SOURCE MATERIAL:
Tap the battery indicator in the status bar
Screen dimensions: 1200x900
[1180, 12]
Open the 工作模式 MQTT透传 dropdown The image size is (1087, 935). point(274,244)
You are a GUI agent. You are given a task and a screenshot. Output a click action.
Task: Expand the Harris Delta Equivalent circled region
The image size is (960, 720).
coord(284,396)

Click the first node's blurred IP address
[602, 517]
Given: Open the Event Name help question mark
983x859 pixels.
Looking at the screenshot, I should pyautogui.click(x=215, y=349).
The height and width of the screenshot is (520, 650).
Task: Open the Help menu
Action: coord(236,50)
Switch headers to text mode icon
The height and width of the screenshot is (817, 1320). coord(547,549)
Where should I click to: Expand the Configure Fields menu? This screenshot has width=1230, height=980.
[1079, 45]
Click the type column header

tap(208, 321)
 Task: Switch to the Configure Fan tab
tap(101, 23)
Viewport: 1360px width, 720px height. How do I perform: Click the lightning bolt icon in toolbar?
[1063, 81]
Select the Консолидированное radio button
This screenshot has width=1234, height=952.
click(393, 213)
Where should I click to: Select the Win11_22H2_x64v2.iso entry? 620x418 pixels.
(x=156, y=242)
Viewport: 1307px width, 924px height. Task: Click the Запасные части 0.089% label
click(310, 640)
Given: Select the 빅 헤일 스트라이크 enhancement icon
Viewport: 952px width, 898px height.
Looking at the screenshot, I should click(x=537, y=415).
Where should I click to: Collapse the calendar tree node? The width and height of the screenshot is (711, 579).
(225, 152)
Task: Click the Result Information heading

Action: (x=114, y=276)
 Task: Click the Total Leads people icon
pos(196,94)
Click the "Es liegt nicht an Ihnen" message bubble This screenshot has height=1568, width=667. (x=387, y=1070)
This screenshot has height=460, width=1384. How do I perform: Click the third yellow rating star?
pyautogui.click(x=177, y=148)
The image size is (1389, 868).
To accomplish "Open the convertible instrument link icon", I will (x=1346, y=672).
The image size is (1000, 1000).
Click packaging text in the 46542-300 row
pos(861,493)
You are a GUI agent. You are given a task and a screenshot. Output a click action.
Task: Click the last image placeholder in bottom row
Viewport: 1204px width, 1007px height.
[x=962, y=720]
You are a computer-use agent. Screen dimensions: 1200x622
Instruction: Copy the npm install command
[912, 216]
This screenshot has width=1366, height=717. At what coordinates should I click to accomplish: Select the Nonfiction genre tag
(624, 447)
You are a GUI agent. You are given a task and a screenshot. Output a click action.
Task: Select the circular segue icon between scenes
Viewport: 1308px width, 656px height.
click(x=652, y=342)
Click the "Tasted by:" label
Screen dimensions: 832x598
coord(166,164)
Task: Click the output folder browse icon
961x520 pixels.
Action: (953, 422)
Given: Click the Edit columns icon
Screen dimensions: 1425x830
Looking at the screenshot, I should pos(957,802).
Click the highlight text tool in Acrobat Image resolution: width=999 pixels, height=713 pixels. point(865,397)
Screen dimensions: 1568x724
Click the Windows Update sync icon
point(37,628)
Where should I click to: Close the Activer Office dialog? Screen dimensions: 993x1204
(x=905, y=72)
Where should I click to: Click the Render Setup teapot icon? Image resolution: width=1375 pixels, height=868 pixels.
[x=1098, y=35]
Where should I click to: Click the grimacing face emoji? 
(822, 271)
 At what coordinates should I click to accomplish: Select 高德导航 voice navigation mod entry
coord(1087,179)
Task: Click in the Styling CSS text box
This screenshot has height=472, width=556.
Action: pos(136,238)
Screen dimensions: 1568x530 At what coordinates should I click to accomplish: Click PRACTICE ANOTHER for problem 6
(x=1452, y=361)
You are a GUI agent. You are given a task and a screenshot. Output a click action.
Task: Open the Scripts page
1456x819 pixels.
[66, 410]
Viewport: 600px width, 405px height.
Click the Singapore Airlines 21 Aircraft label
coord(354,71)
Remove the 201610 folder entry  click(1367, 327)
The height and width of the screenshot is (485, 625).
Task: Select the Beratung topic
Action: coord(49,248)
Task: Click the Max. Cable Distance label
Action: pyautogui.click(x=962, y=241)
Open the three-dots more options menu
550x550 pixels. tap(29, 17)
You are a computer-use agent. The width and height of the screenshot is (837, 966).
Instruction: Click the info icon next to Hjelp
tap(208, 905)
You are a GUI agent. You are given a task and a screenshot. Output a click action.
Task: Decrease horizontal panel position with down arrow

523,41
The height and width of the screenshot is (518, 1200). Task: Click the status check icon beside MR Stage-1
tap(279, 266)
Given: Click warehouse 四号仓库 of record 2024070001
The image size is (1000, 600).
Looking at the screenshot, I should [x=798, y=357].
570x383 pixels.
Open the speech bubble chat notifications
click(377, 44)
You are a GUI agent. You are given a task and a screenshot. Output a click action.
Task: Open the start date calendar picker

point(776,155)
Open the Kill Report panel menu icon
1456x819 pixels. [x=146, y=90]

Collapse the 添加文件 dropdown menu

EXERCISE DESCRIPTION:
Each line in the data that holds the string "dropdown" needs to be copied.

THE ANSWER:
Open the 工作模式 MQTT透传 dropdown The image size is (1087, 935). point(274,244)
Collapse the 添加文件 dropdown menu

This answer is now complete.